Announced in a video on the site on 5th April – generating over 3m views within the first day of being uploaded – the AI will help compensate for the lack of ‘alt text’ used on Facebook images, and according to Zuckerberg is “a great use of AI technology, and an important step towards making sure everyone has equal access to information and is included in the conversation.”
Up until now, websites have been made more accessible to those with visual impairments through the use of screen readers, a feature which turns text into spoken words. Many websites use ‘alt text’ – effectively a hidden description of the image which is picked up by a screen reader and spoken to the user. Alt text has been considered good practice in website accessibility for some time.
Images shared on Facebook tend to be uploaded by individual users meaning alt text isn’t really an option. This creates barriers within the image-centric world of social media for many of the 285 million people estimated to be visually impaired worldwide.

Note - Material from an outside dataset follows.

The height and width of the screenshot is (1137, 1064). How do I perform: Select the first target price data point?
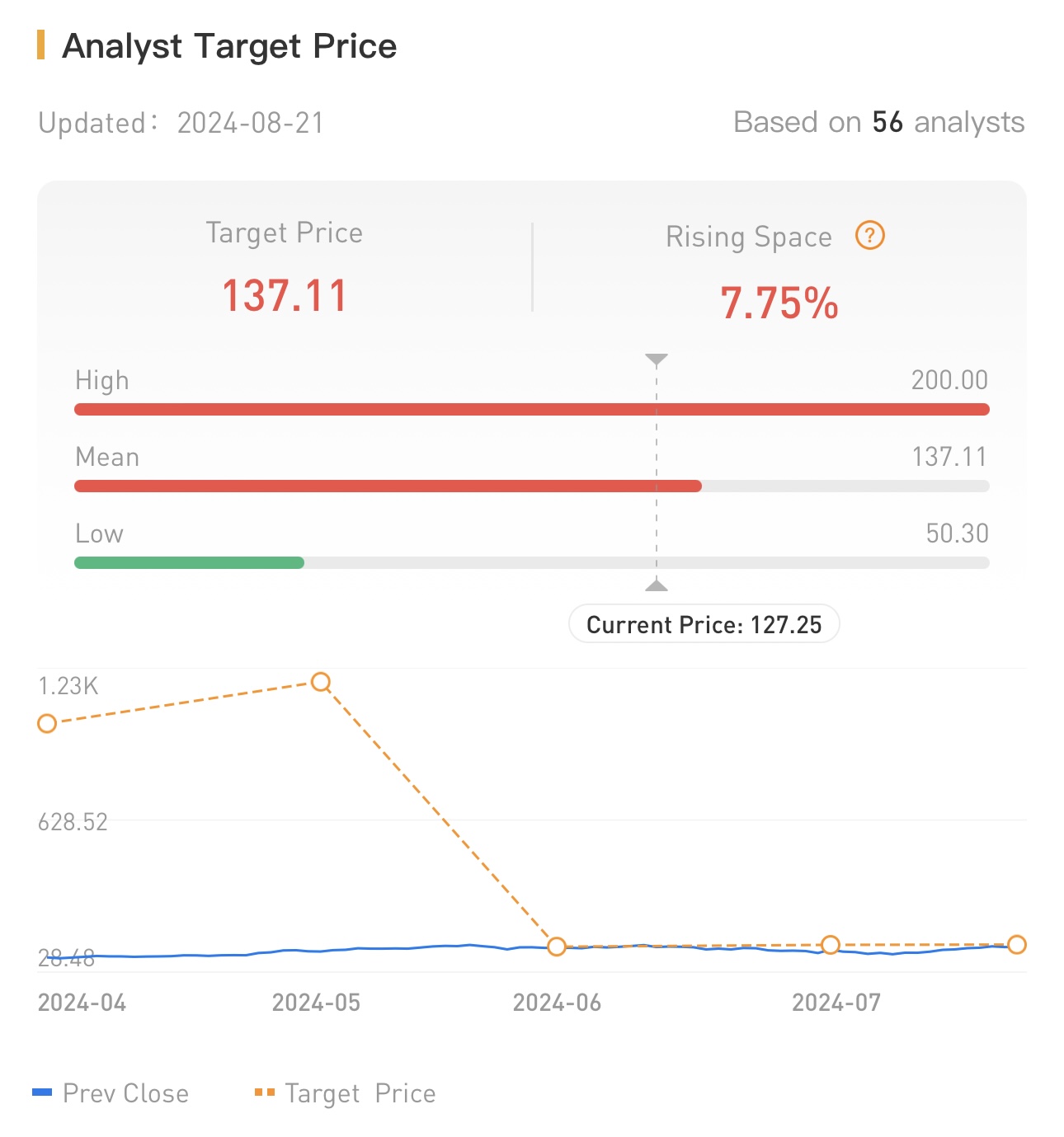pos(47,723)
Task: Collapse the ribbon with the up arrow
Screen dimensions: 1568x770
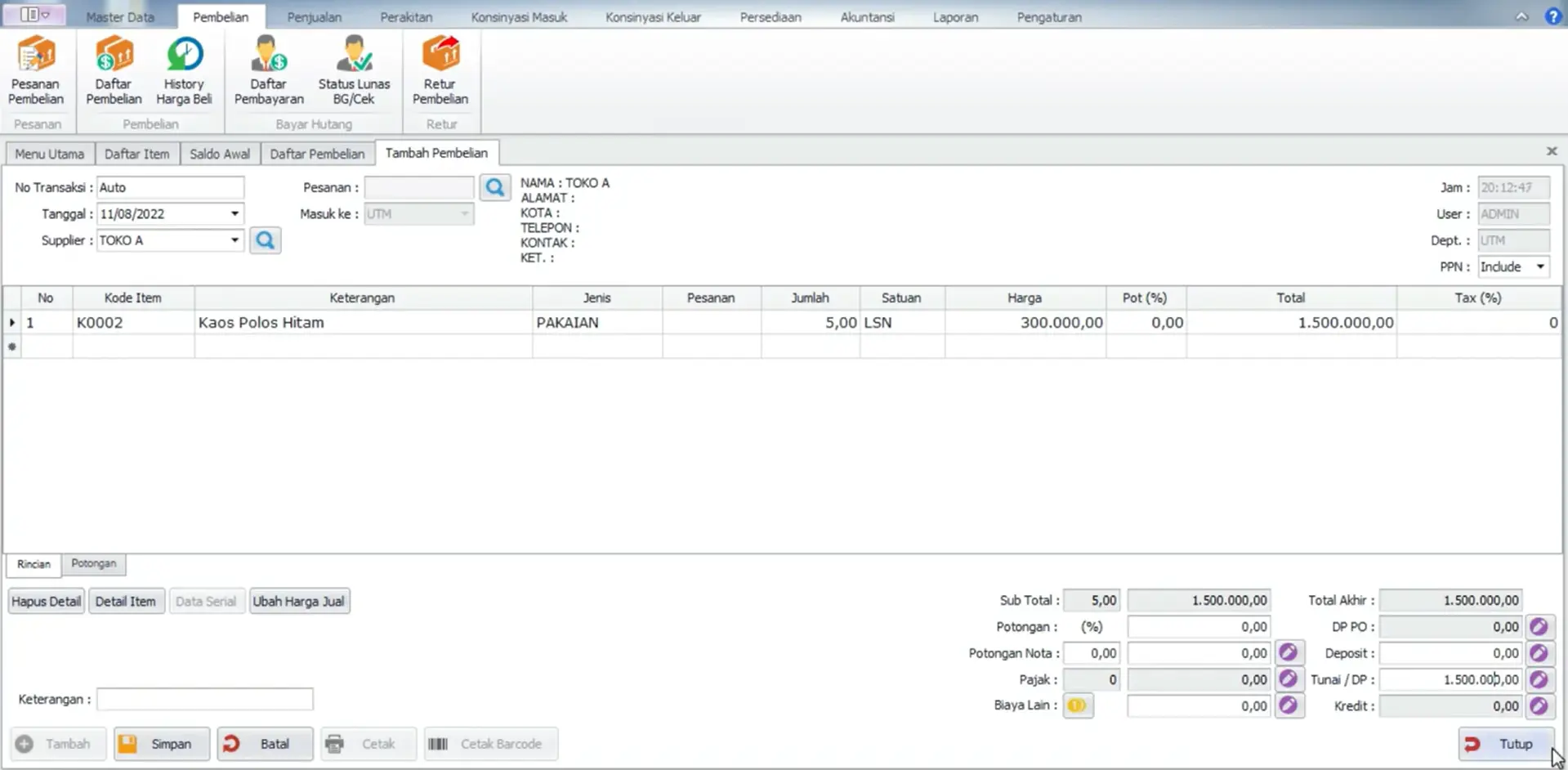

The new AI tech is capable of analysing an image and describing its constituent parts, a measure which Facebook believes will greatly improve accessibility. However, to what extent this will be the case remains to be seen; Will it be able to describe an image featuring rather more obscure and complex elements than just a smiling face or a bicycle?
Matt King, a Facebook employee who is himself blind, was involved in the development of the technology and says that though the development is not yet perfect, it’s a big step forward. King hopes that in the future technology can be further refined to describe more details and nuances in images, but believes the current capability is in itself a triumph and a “huge jump” for blind users.
It’s positive to see Facebook developing new ways to be more inclusive, and while the resource may not yet be perfect, it’s certainly a step in the right direction. Hopefully similar technology will now be rolled out across other sites, improving accessibility there too and creating a more accessible world.